Randolph was a 664-ton ship-rigged merchant vessel constructed in 1849 in Sunderland. She was one of the First Four Ships that brought settlers to Christchurch, New Zealand.

Randolph was one of the many ships built by James Laing for Duncan Dunbar. The Canterbury Association chartered Randolph, with Captain William Dale serving as the ship's captain. Randolph left Gravesend on 4 September 1850, and Plymouth on the night of 7 September 1850. She arrived at Lyttelton 99 days later on 16 December 1850, with 34 cabin passengers, 15 intermediate and 161 steerage passengers.

She departed Port Victoria (Lyttelton) on 10 January 1851, bound for the "Straights of Lombok".

She was lost on 25 June 1851, on a reef off Amber Island, Mauritius. She had on board a cargo of sugar for London, a large amount of money, and 254 Indian emigrants for Port Louis.

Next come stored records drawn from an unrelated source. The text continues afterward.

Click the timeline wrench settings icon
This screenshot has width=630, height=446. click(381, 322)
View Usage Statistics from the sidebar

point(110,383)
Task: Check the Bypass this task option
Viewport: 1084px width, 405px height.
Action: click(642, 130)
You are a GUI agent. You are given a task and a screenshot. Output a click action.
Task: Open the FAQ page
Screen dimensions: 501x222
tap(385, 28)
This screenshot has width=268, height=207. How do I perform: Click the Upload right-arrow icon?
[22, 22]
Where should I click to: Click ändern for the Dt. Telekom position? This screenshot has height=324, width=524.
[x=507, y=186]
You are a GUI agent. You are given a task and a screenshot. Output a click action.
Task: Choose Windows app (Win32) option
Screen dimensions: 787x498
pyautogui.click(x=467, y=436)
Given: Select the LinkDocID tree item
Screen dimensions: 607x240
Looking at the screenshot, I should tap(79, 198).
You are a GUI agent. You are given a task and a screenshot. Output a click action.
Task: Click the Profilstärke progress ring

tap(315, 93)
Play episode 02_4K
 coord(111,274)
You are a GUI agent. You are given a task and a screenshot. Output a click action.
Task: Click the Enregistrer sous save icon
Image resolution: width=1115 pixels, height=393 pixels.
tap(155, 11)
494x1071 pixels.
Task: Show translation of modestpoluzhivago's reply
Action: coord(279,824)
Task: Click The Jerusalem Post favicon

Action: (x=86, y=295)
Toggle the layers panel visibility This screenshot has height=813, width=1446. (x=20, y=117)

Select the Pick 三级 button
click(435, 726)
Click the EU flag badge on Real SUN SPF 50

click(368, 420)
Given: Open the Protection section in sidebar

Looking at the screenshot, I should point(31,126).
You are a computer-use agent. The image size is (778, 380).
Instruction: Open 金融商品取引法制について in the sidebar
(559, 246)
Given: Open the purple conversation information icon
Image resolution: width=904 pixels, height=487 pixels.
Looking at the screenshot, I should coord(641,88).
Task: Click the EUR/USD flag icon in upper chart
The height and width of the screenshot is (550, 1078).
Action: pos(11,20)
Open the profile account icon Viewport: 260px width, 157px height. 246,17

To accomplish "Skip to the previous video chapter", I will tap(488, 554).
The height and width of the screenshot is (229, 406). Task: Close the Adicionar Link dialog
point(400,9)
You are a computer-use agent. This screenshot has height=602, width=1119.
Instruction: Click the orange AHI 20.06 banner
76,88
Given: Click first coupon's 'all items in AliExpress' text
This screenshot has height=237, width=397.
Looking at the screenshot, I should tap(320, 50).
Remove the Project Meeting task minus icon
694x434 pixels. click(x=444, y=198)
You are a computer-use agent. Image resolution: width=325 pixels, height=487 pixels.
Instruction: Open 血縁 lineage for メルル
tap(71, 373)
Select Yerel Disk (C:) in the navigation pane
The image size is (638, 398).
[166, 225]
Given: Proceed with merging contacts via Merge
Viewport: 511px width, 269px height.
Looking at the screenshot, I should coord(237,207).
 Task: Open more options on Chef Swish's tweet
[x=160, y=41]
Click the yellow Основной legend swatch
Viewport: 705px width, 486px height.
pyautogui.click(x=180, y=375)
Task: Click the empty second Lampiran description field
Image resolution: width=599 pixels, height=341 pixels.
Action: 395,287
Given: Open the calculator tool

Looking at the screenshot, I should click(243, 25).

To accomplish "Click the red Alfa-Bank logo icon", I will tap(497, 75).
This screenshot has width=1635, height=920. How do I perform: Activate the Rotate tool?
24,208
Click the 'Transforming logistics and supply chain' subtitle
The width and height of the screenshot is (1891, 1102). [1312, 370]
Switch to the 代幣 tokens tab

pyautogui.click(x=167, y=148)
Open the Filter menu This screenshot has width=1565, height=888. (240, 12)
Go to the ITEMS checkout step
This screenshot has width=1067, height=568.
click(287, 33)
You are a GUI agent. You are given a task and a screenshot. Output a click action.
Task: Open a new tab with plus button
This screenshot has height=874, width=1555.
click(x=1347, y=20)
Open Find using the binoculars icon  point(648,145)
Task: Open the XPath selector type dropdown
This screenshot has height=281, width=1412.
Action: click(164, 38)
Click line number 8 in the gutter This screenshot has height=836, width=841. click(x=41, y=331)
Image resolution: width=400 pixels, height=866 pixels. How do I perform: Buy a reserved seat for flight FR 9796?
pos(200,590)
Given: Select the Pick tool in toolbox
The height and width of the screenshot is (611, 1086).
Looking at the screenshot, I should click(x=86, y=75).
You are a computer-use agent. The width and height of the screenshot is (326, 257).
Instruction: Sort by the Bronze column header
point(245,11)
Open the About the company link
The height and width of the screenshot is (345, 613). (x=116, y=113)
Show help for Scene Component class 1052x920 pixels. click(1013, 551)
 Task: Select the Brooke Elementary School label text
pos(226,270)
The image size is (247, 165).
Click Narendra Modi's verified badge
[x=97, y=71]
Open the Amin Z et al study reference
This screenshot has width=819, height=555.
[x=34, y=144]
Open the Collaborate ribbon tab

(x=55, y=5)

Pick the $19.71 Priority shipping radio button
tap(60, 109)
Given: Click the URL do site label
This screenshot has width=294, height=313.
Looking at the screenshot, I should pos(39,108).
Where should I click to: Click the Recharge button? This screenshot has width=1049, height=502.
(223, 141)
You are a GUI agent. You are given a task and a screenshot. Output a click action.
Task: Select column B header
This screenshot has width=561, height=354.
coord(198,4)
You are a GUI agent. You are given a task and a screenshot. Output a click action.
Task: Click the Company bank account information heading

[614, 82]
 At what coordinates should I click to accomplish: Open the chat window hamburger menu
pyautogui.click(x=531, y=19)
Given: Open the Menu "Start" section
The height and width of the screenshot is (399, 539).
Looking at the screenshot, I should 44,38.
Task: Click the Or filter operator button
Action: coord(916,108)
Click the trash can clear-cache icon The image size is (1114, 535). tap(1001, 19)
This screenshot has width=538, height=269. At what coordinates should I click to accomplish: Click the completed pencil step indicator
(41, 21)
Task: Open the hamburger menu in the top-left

Nothing belonging to the vessel could be saved. Mr. Scott, an officer of the Madras Army, swam on shore, but died a moment after reaching it from exhaustion. Two European sailors, nine men (immigrants), ten women and three children were drowned.

Randolphs entry in Lloyd's Register for 1851 carries the annotation "Wrecked".

The ship is remembered in the name of a road, Randolph Terrace, in the port of Lyttelton. There are commemorative seats on the Bridle Path for the First Four Ships.